Neuro4Neuro: A neural network approach for neural tract segmentation
using large-scale population-based diffusion imaging
- URL: http://arxiv.org/abs/2005.12838v1
- Date: Tue, 26 May 2020 16:14:31 GMT
- Title: Neuro4Neuro: A neural network approach for neural tract segmentation
using large-scale population-based diffusion imaging
- Authors: Bo Li, Marius de Groot, Rebecca M. E. Steketee, Rozanna Meijboom,
Marion Smits, Meike W. Vernooij, M. Arfan Ikram, Jiren Liu, Wiro J. Niessen,
Esther E. Bron
- Abstract summary: Subtle changes in white matter (WM) microstructure have been associated with normal aging and neurodegeneration.
Neuro4Neuro is capable of direct extraction of WM tracts from diffusion images using convolutional neural network (CNN)
This 3D end-to-end method is trained to segment 25 WM tracts in aging individuals from a large population-based study (N=9752, 1.5T MRI)
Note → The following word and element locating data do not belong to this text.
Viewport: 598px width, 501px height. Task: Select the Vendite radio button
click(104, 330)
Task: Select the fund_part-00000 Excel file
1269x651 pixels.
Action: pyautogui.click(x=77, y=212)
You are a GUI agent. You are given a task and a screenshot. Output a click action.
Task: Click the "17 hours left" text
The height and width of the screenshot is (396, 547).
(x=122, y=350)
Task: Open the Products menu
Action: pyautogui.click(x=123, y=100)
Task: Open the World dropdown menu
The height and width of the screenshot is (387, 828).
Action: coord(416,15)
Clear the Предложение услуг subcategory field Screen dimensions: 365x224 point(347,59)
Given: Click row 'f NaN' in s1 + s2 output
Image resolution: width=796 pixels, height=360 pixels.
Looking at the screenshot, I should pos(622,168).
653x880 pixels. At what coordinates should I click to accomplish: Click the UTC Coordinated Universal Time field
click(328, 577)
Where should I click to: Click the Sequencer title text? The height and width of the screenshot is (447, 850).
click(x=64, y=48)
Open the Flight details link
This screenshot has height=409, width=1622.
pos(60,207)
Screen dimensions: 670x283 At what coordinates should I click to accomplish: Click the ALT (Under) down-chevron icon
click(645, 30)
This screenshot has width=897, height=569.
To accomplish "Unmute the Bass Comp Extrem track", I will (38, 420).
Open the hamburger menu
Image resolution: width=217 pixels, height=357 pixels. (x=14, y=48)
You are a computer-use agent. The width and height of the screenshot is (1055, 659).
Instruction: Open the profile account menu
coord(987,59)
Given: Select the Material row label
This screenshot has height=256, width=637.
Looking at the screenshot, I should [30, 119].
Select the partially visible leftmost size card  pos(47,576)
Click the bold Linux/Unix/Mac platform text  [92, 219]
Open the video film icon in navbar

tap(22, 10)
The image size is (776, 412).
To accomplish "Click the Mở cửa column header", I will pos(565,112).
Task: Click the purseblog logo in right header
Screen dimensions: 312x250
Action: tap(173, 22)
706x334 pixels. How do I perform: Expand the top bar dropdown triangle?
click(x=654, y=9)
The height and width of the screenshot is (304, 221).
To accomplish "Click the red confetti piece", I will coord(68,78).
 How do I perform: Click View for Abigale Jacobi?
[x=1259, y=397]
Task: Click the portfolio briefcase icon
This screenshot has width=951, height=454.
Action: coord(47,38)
- Score: 7.265739747023668
- License: http://arxiv.org/licenses/nonexclusive-distrib/1.0/
- Abstract: Subtle changes in white matter (WM) microstructure have been associated with
normal aging and neurodegeneration. To study these associations in more detail,
it is highly important that the WM tracts can be accurately and reproducibly
characterized from brain diffusion MRI. In addition, to enable analysis of WM
tracts in large datasets and in clinical practice it is essential to have
methodology that is fast and easy to apply. This work therefore presents a new
approach for WM tract segmentation: Neuro4Neuro, that is capable of direct
extraction of WM tracts from diffusion tensor images using convolutional neural
network (CNN). This 3D end-to-end method is trained to segment 25 WM tracts in
aging individuals from a large population-based study (N=9752, 1.5T MRI). The
proposed method showed good segmentation performance and high reproducibility,
i.e., a high spatial agreement (Cohen's kappa, k = 0.72 ~ 0.83) and a low
scan-rescan error in tract-specific diffusion measures (e.g., fractional
anisotropy: error = 1% ~ 5%). The reproducibility of the proposed method was
higher than that of a tractography-based segmentation algorithm, while being
orders of magnitude faster (0.5s to segment one tract). In addition, we showed
that the method successfully generalizes to diffusion scans from an external
dementia dataset (N=58, 3T MRI). In two proof-of-principle experiments, we
associated WM microstructure obtained using the proposed method with age in a
normal elderly population, and with disease subtypes in a dementia cohort. In
concordance with the literature, results showed a widespread reduction of
microstructural organization with aging and substantial group-wise
microstructure differences between dementia subtypes. In conclusion, we
presented a highly reproducible and fast method for WM tract segmentation that
has the potential of being used in large-scale studies and clinical practice.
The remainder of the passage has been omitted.